An L-glucose catabolic pathway in Paracoccus species 43P

Abstract

Background: L-Glucose, the enantiomer of D-glucose, was believed not to be utilized by any organisms.

Results: An L-glucose-utilizing bacterium was isolated, and its L-glucose catabolic pathway was identified genetically and enzymatically.

Conclusion: L-Glucose was utilized via a novel pathway to pyruvate and D-glyceraldehyde 3-phosphate.

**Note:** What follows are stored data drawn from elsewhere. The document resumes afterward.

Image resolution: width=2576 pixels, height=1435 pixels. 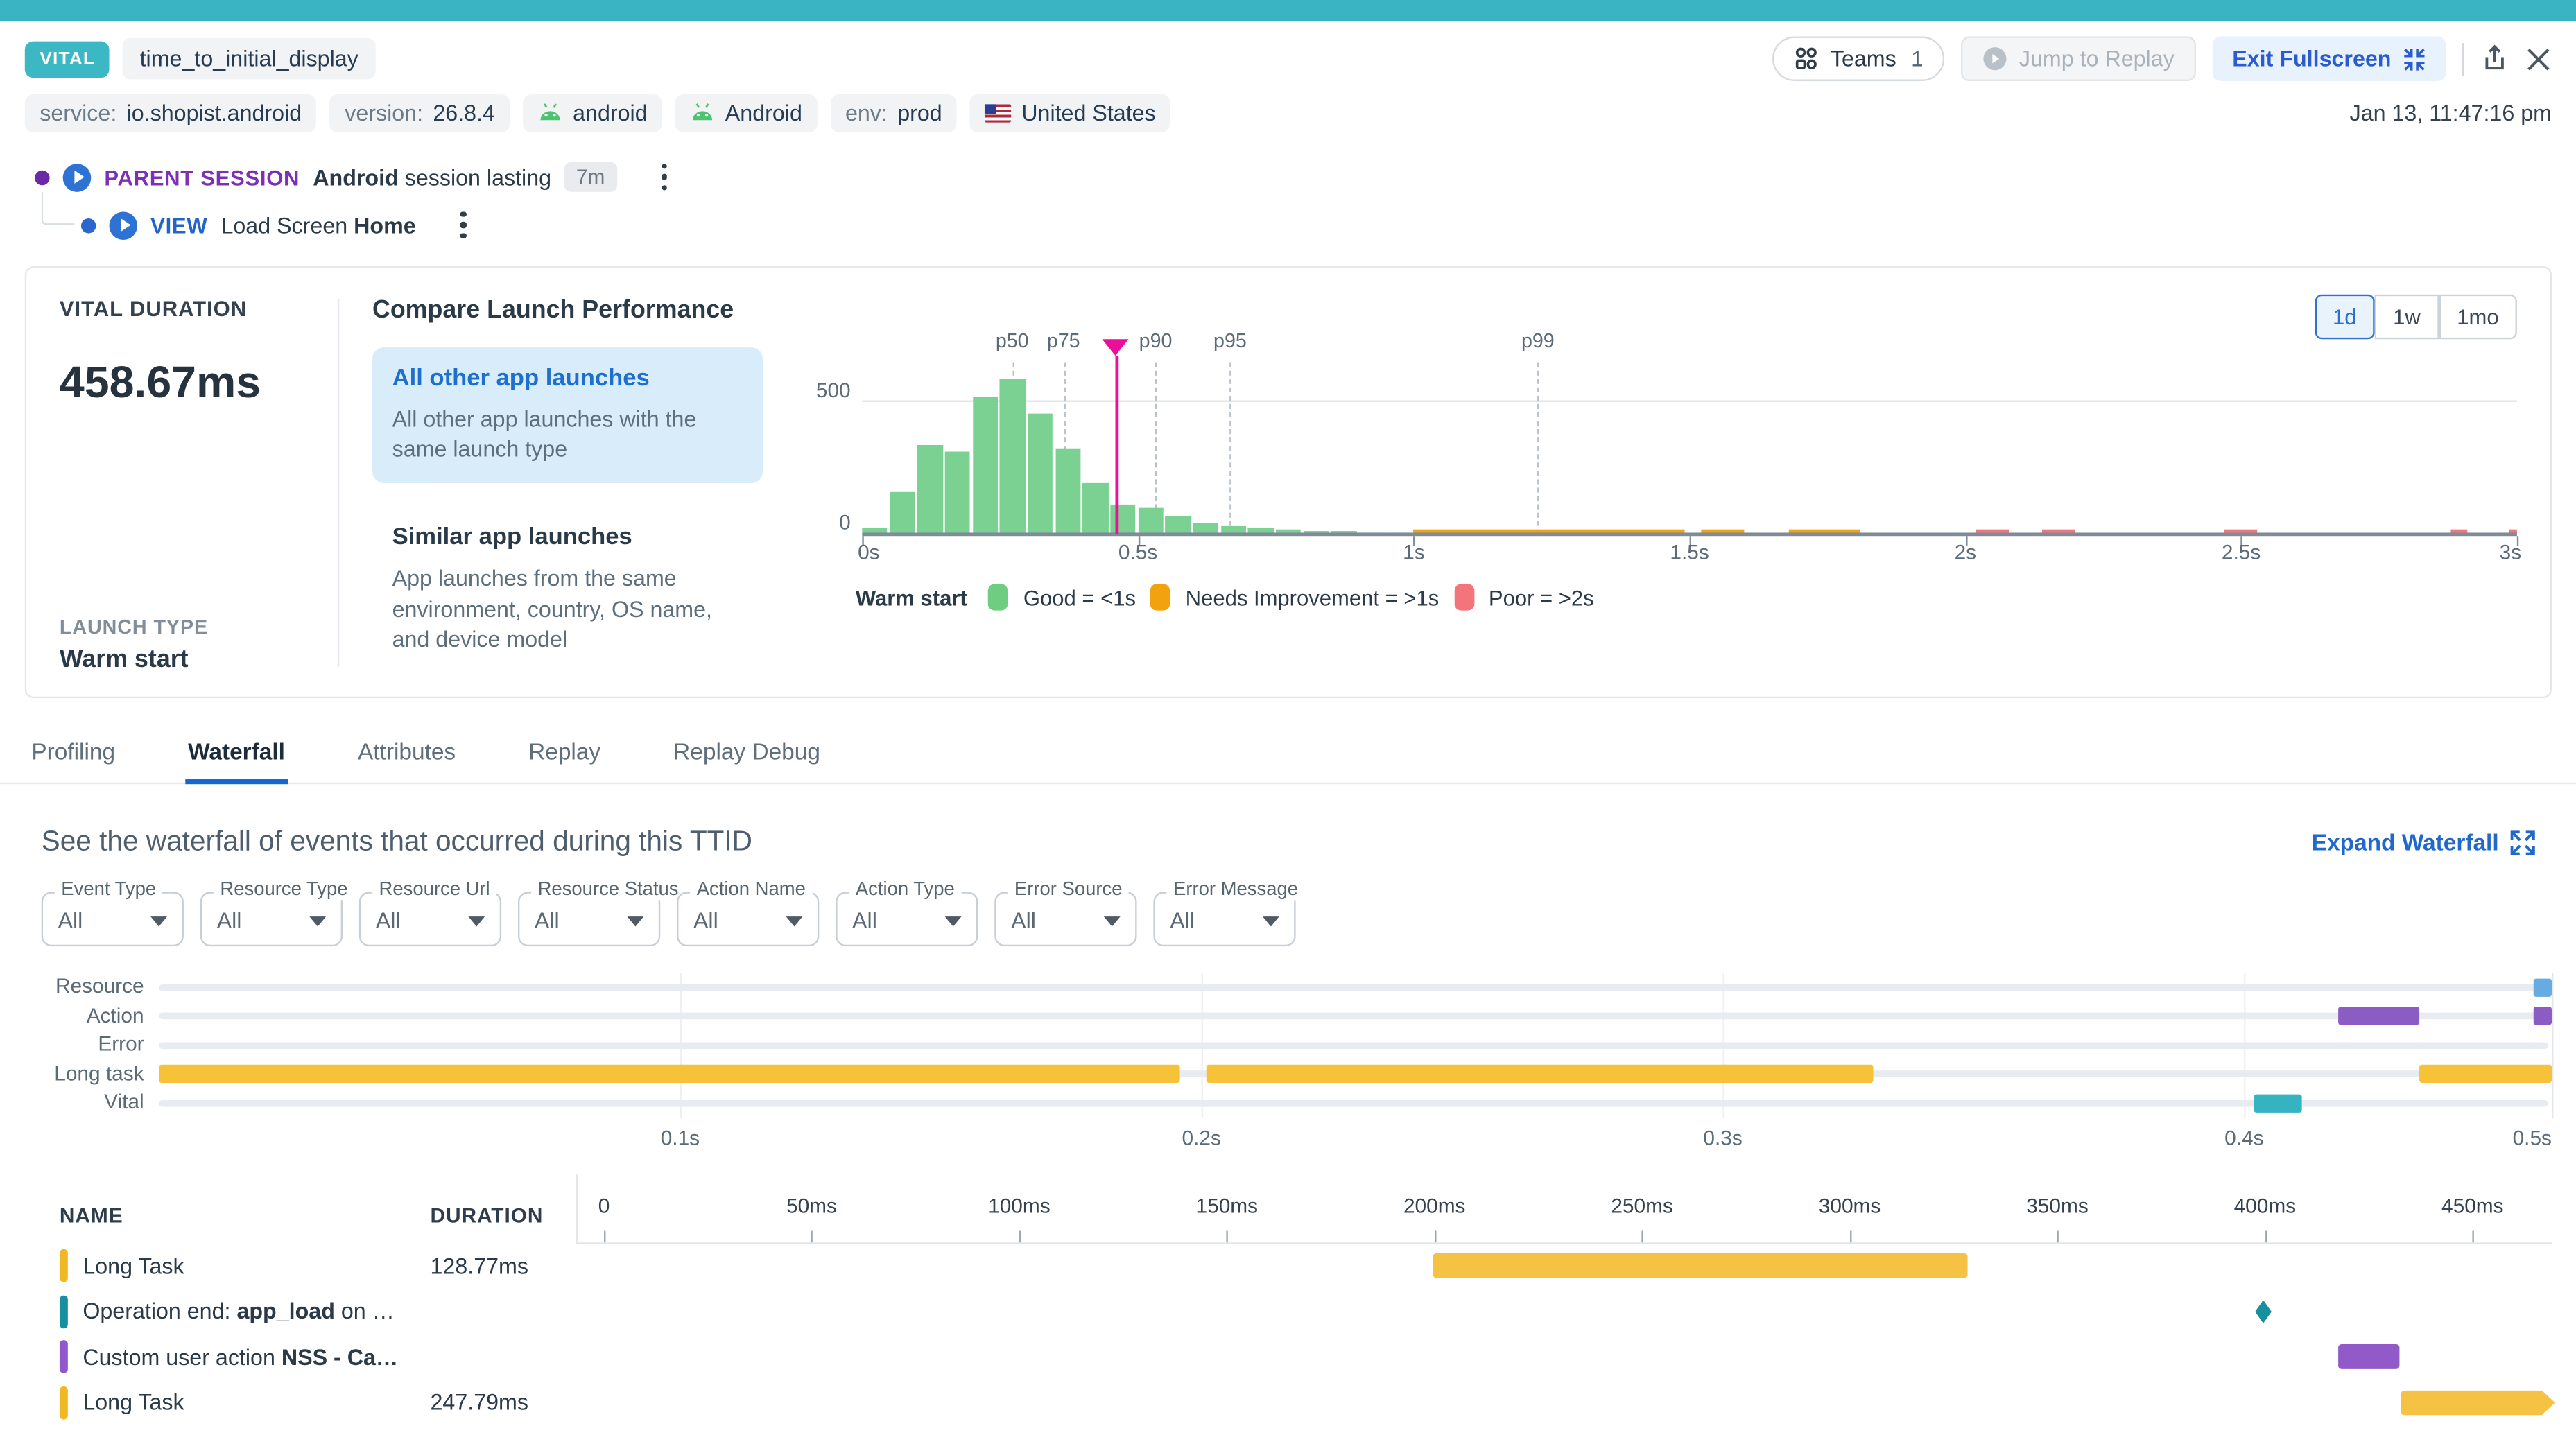 What do you see at coordinates (2477, 317) in the screenshot?
I see `range-1mo-button: 1mo` at bounding box center [2477, 317].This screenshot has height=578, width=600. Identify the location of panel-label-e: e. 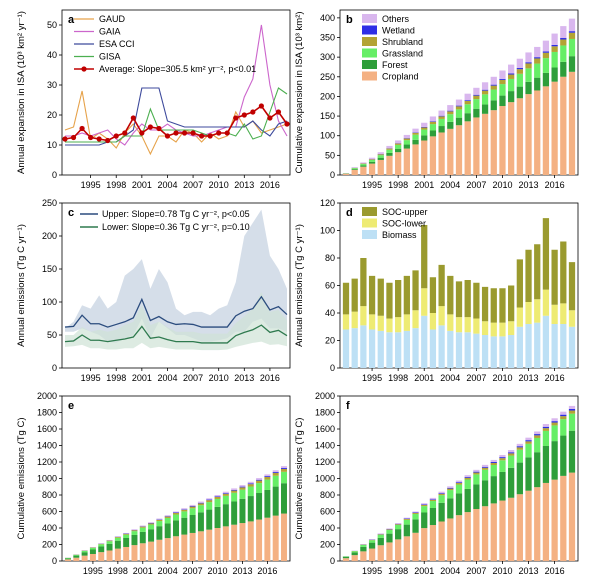
(71, 406).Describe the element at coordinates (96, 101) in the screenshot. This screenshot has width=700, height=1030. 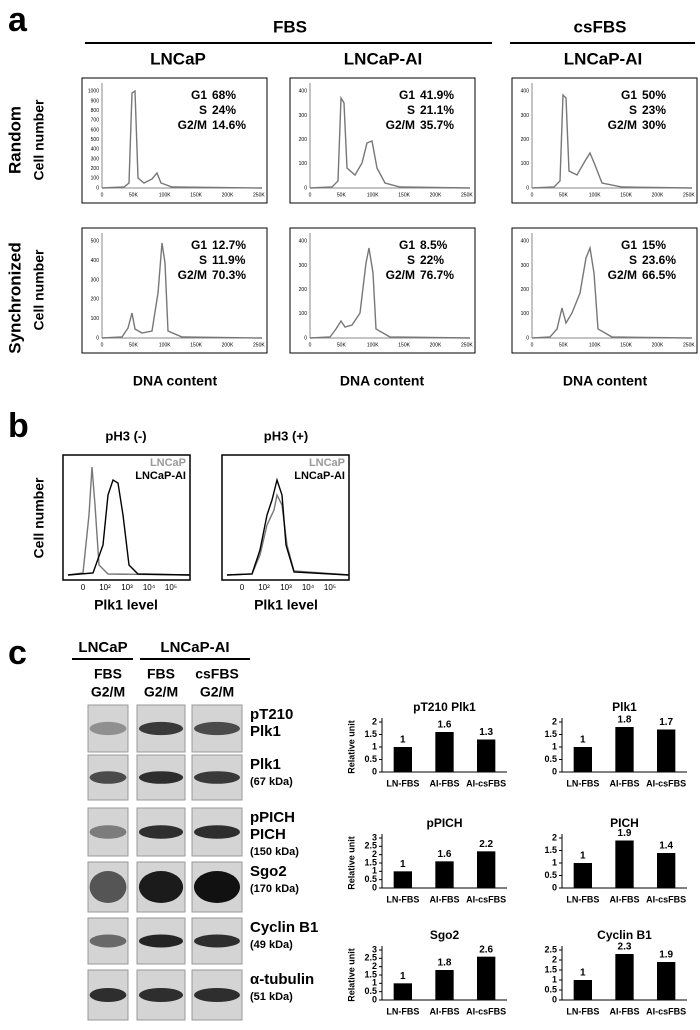
I see `y-tick-label: 900` at that location.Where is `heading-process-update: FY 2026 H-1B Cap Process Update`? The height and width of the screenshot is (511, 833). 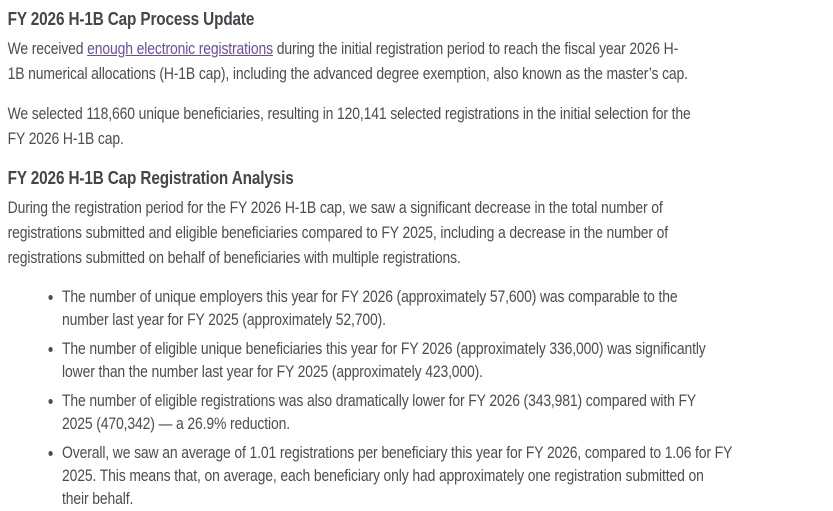
heading-process-update: FY 2026 H-1B Cap Process Update is located at coordinates (131, 19).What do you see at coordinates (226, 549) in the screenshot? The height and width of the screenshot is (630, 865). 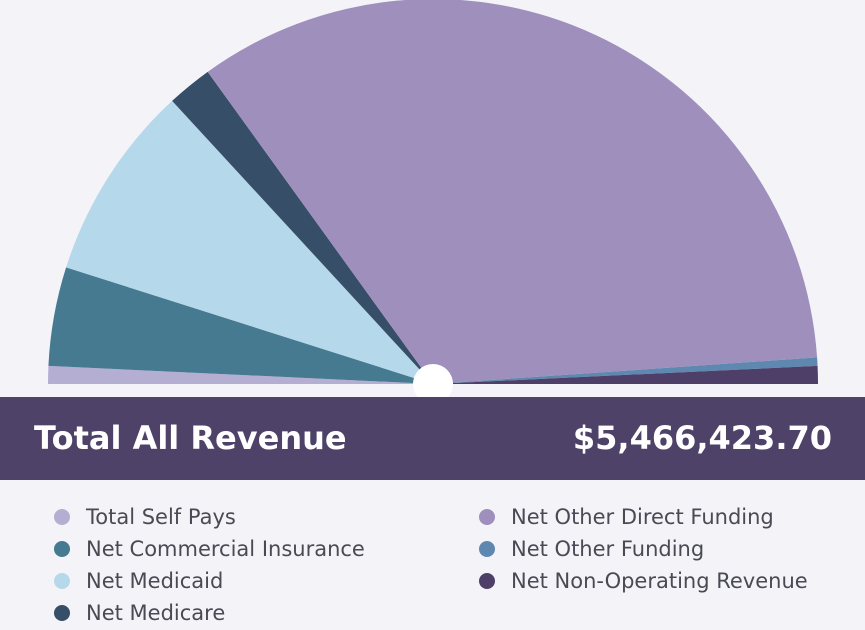 I see `legend-label: Net Commercial Insurance` at bounding box center [226, 549].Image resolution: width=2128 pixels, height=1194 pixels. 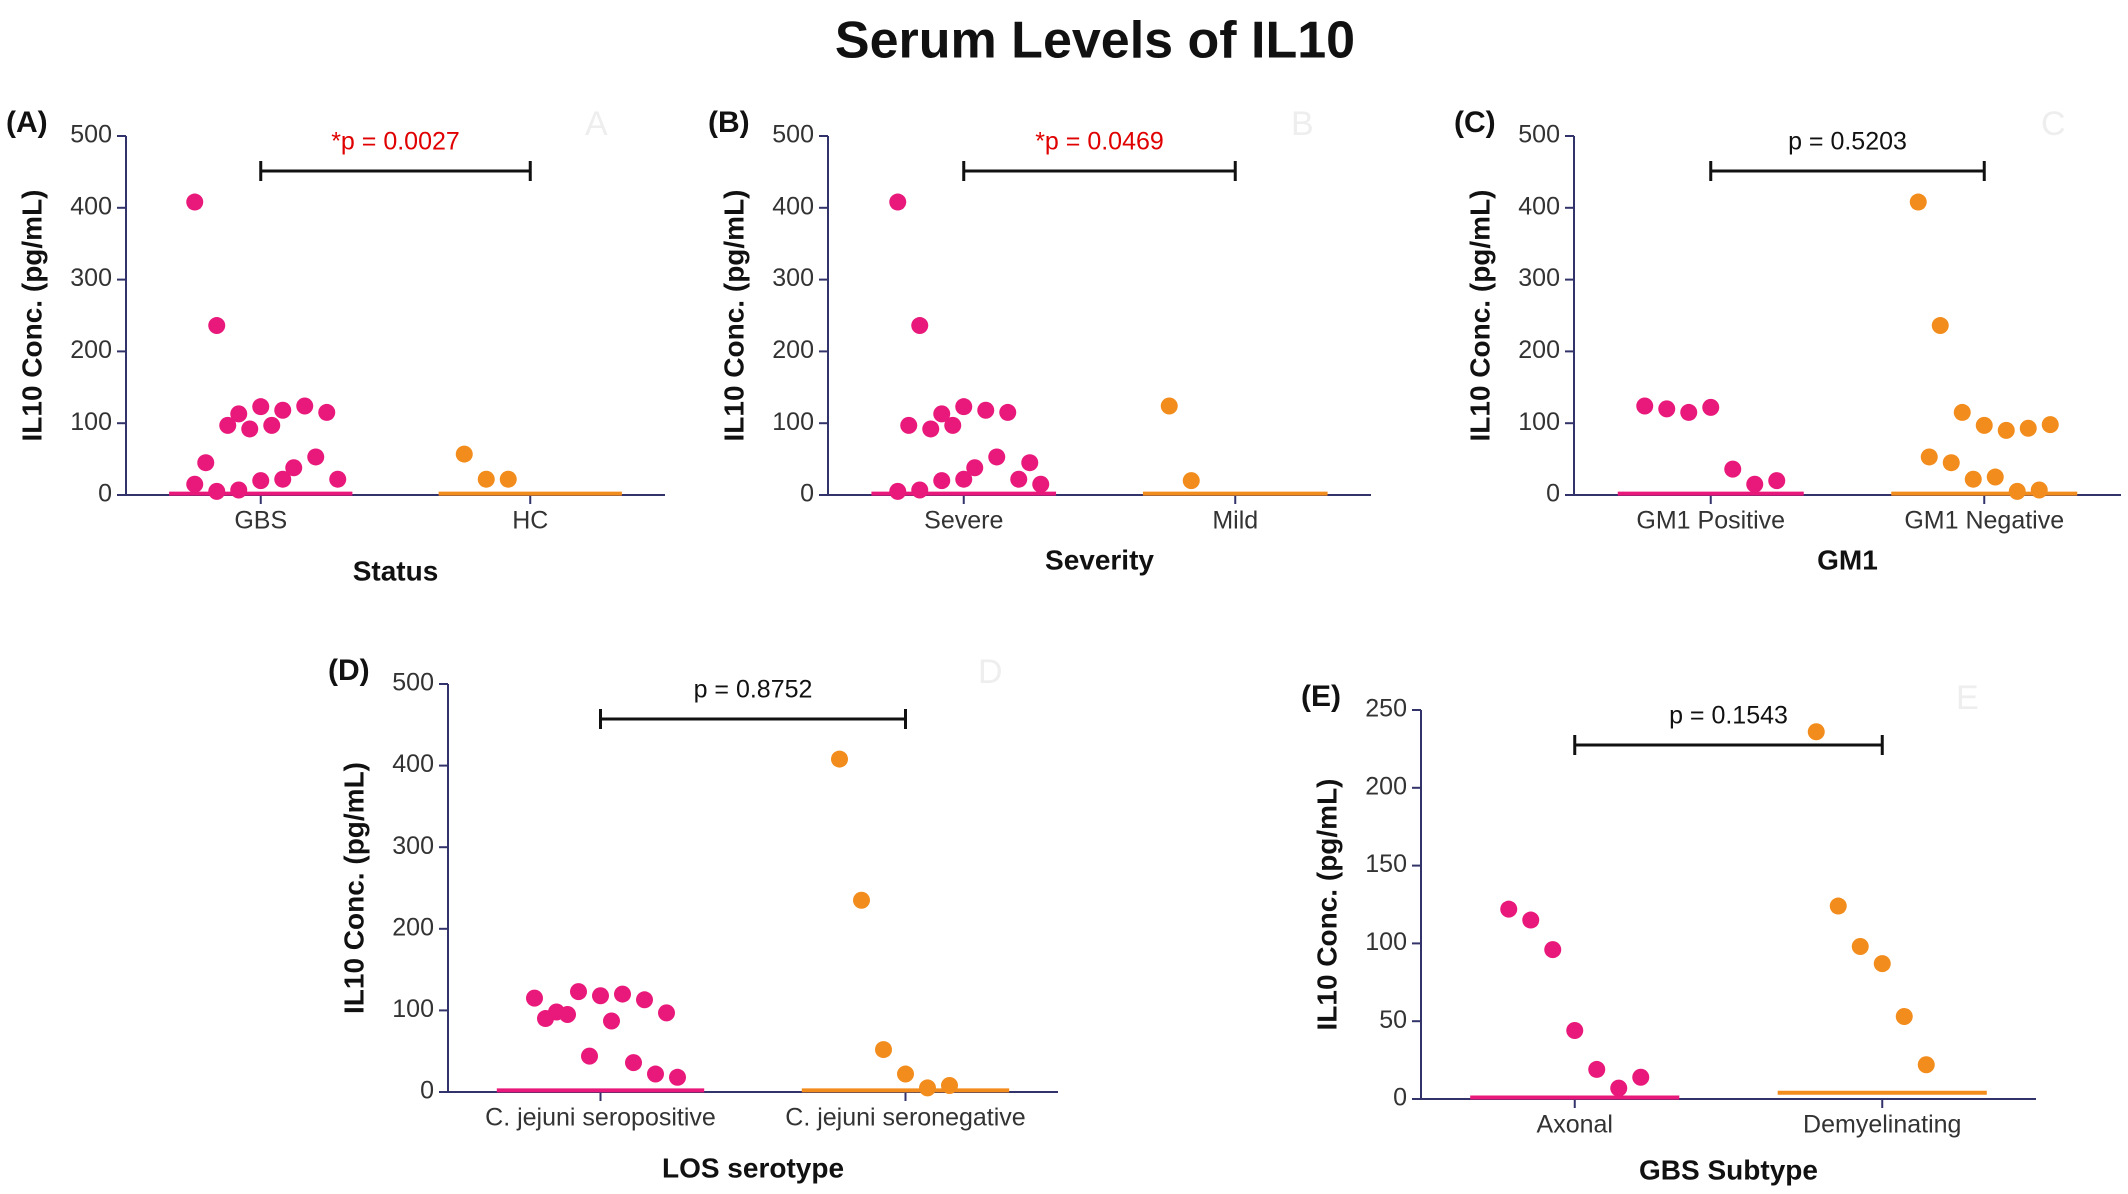 What do you see at coordinates (1968, 698) in the screenshot?
I see `panel-watermark: E` at bounding box center [1968, 698].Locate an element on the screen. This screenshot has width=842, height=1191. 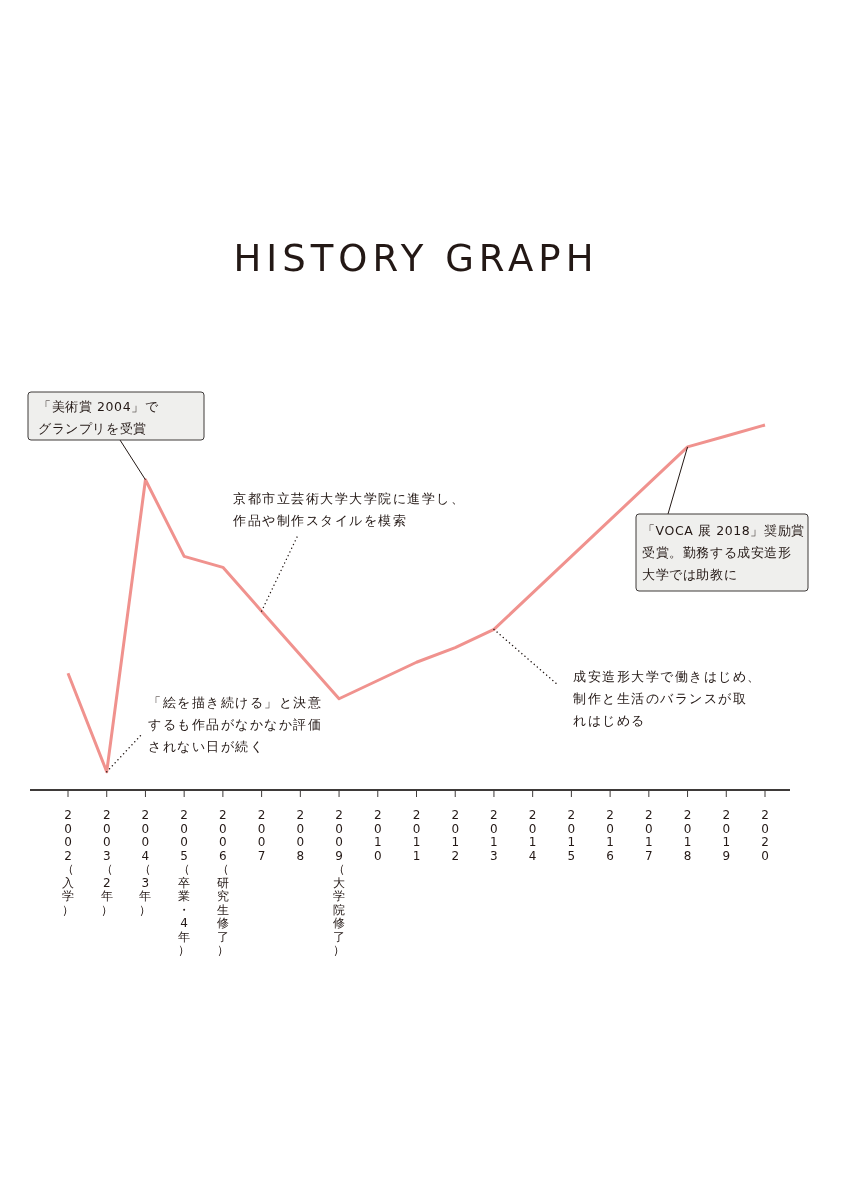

Significance: This might lead to an understanding of homochirality in sugar metabolism. An L-glucose-utilizing bacterium, Paracoccus sp. 43P, was isolated from soil by enrichment cultivation in a minimal medium containing L-glucose as the sole carbon source. In cell-free extracts from this bacterium, NAD(+)-dependent L-glucose dehydrogenase was detected as having sole activity toward L-glucose. This enzyme, LgdA, was purified, and the lgdA gene was found to be located in a cluster of putative inositol catabolic genes. LgdA showed similar dehydrogenase activity toward scyllo- and myo-inositols. L-Gluconate dehydrogenase activity was also detected in cell-free extracts, which represents the reaction product of LgdA activity toward L-glucose. Enzyme purification and gene cloning revealed that the corresponding gene resides in a nine-gene cluster, the lgn cluster, which may participate in aldonate incorporation and assimilation. Kinetic and reaction product analysis of each gene product in the cluster indicated that they sequentially metabolize L-gluconate to glycolytic intermediates, D-glyceraldehyde-3-phosphate, and pyruvate through reactions of C-5 epimerization by dehydrogenase/reductase, dehydration, phosphorylation, and aldolase reaction, using a pathway similar to L-galactonate catabolism in Escherichia coli. Gene disruption studies indicated that the identified genes are responsible for L-glucose catabolism.

FIGURE 1.

Growth (open symbols) and l-glucose consumption (closed symbols) of strains 43P (circles) and NBRC 102528^T (triangles) in l-Glc MM. Growth was monitored by measuring the absorbance at 600 nm. The DNS method was used to determine the l-glucose concentration by measuring the reducing sugars in the culture medium of strains 43P and NBRC 102528^T. Cultivation was conducted in three independent cultures, and average values ± S.D. are shown.

FIGURE 2.

Gene organization of the clusters containing lgdA (A) and lgn (B). Genes encoding the enzymes for l-glucose catabolism are shaded, and sequence identities to the corresponding P. denitrificans PD1222 genes are shown below.

FIGURE 3.

HPLC analysis of LgdA (A), LgnH (B), LgnI (C), and LgnE (D) reaction products detected by a refractive index (RI) and chiral detector (OR). Black and gray lines indicate chromatograms of the reaction products and authentic compounds l-gluconate (A), d-5-keto-gluconate (B), d-idonate (C), and KDGal (D), respectively.

FIGURE 4.

Growth of strain 43P and gene disruption mutants in minimal media containing l-glucose (A), l-gluconate (B), d-idonate (C), l-galactonate (D), scyllo-inositol (E), and myo-inositol (F). Open circles, strain 43P; closed circles, ΔlgdA strain; open triangles, ΔlgnE strain; closed triangles, ΔlgnH strain; open squares, ΔlgnI strain. B, the growth of strain NBRC 102528^T is also shown (closed squares). Cultivation was conducted in three independent cultures, and average values ± S.D. are shown.

FIGURE 5.

Model of the l-glucose catabolic pathway in strain 43P based on the results of this study. Altered moieties in each enzyme reaction are shown in gray.